Browser Helper Objects have access to everything that the browser does, including web page traffic before encryption is applied. Therefore, what the malicious AcroIEHelper2.dll does chillingly well is to steal any username and password pair that you enter into your browser, even if the site is HTTPS enabled. We tested this with Chase Bank's secure online banking logon page
Note that we are viewing the actual Chase logon page, not a phishing site hosted somewhere else. We entered dummy credentials – BarracudaTest and TestPassword – pressed “Log on” and watched the network traffic behind the scenes
The username and password we had entered were winging their way to servers that have nothing to do with Chase Bank. They can plainly be seen in this reconstruction of the traffic.
We tested a number of websites tested such as WellsFargo, NetFlix and Google's service login page. In every case the supplied credentials were sent to the malware drop points. The goal here is to steal online banking credentials and then drain the associated accounts, particularly small business accounts which do not have the same protection as consumer accounts.
it's worth noting that the BHO would not install if the Vista or Windows 7 user account has User Access Controls enabled, or if the XP user account is a limited account.

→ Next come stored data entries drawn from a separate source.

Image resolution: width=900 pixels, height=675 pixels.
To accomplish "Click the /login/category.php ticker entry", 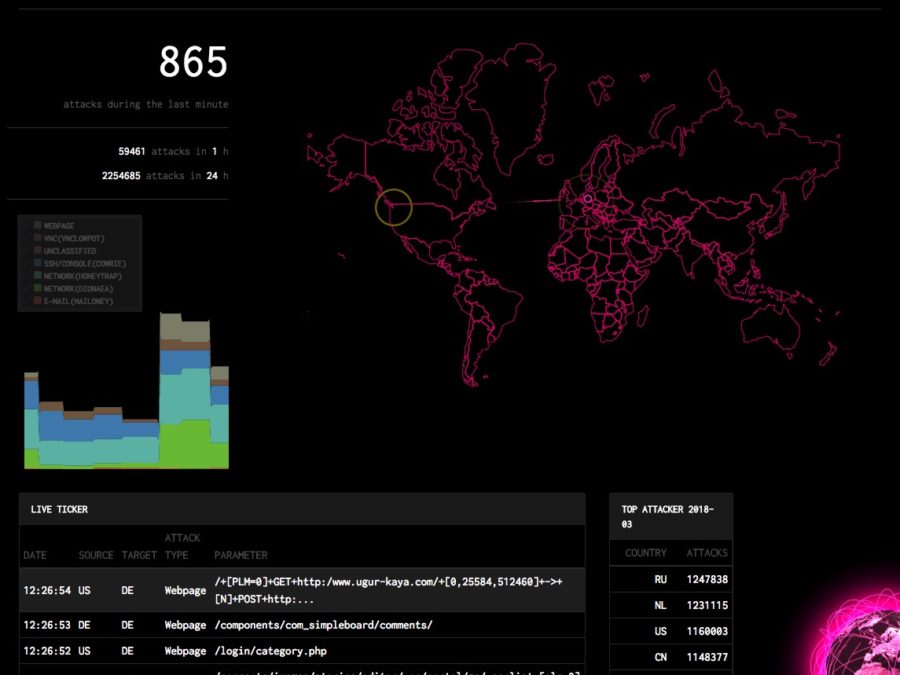I will pos(271,651).
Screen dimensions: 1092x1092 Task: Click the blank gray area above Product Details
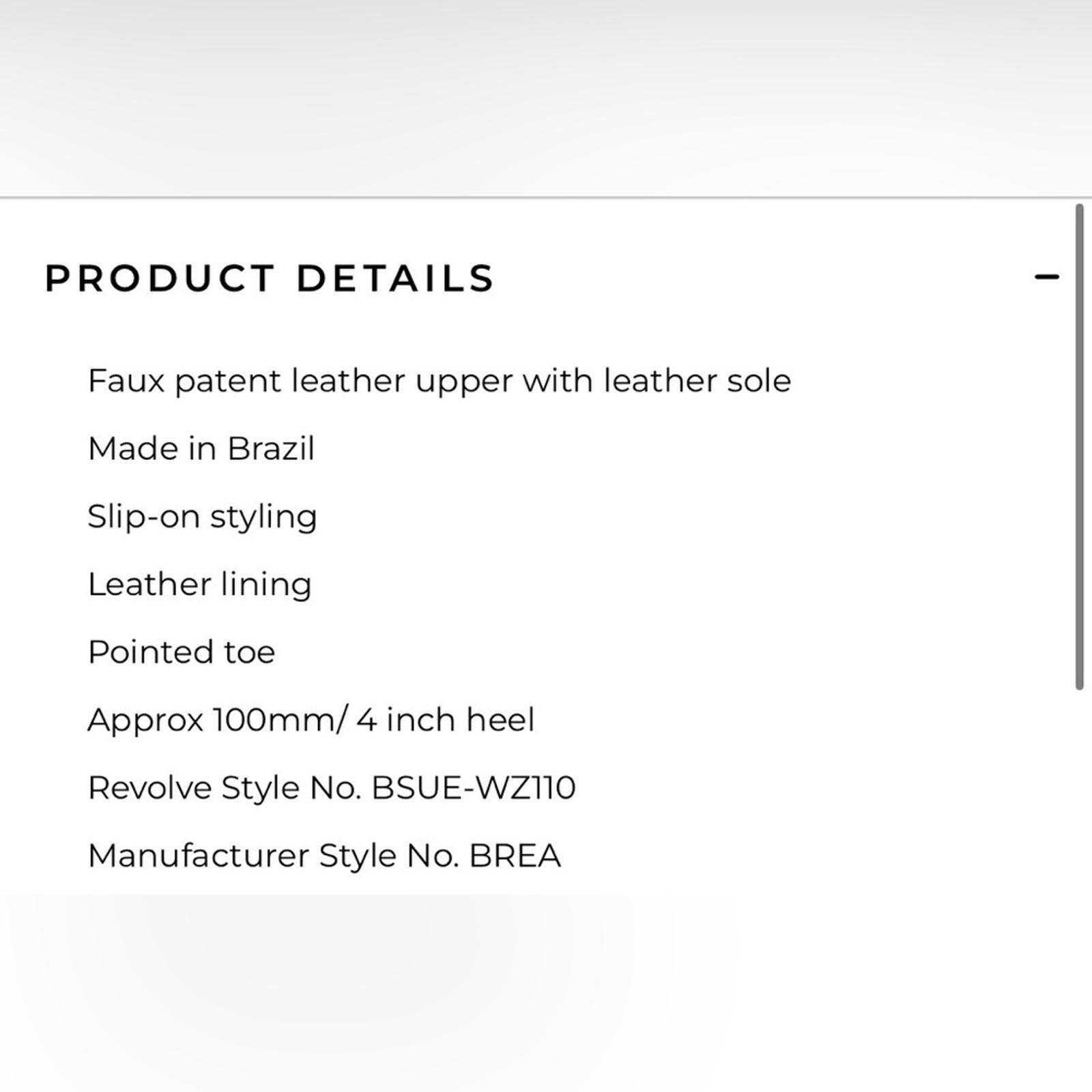point(546,96)
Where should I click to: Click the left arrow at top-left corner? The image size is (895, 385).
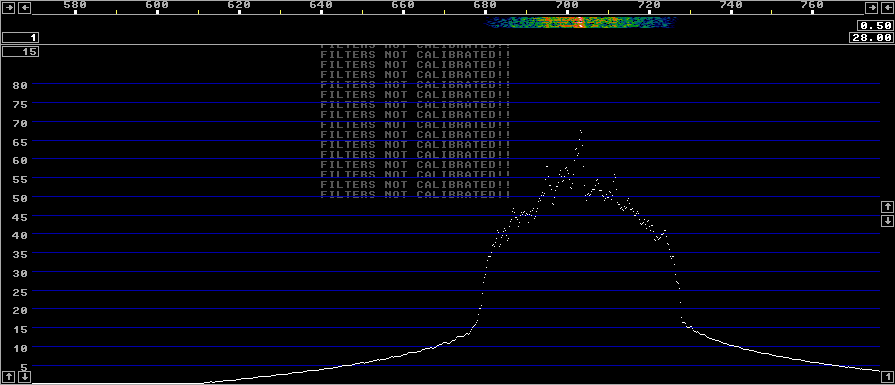tap(25, 7)
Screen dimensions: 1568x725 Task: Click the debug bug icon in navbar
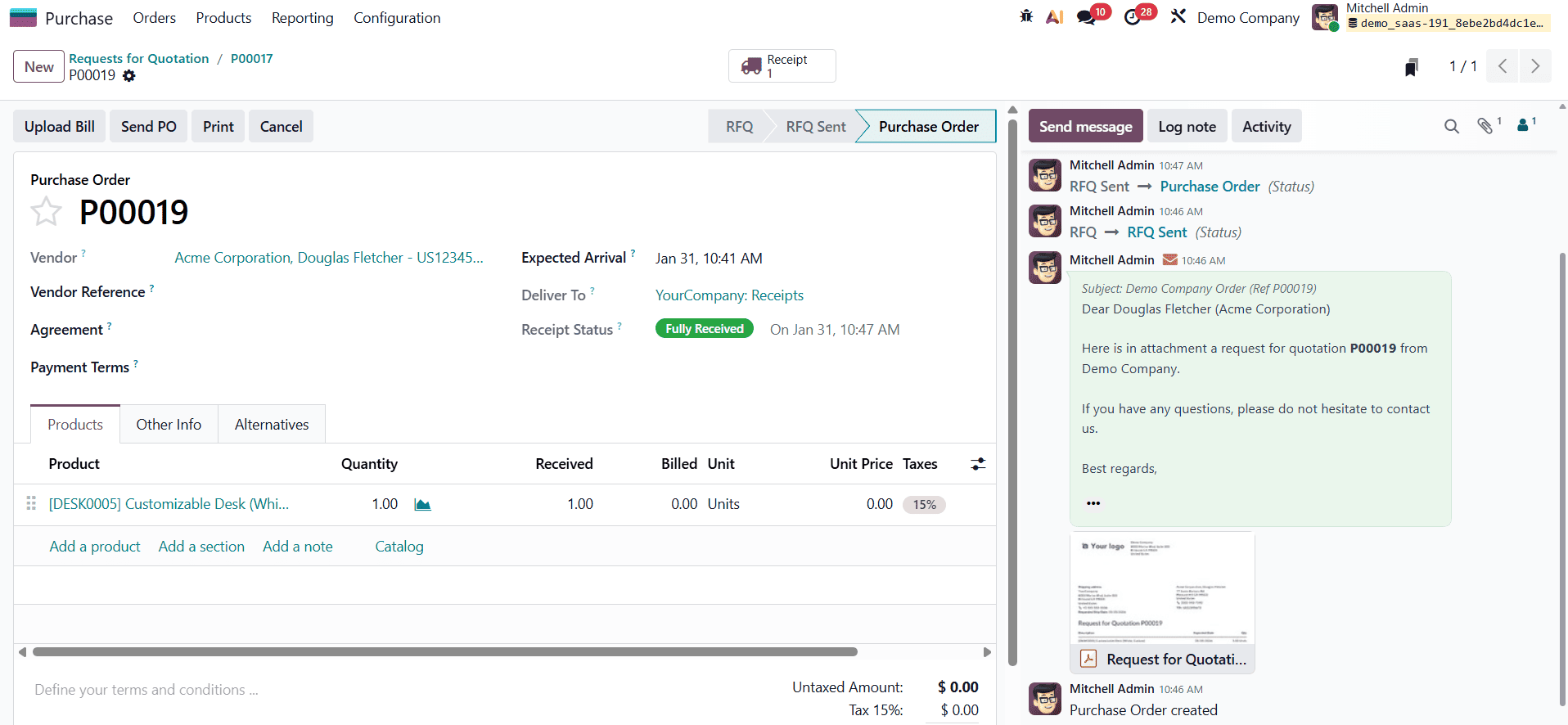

Limited accounts and UAC may seem inconvenient but they exist to keep things like this from happening.
The bottom line message is clear – don't click on links you don't recognize, and learn the lesson that here-you-have has been teaching the malware you are exposed to – .SCR files are not something you want to open or run.
Customers using the Barracuda Spam & Virus Firewall, Barracuda Web Filter, and/or the Barracuda Web Filtering Service are protected from this attack.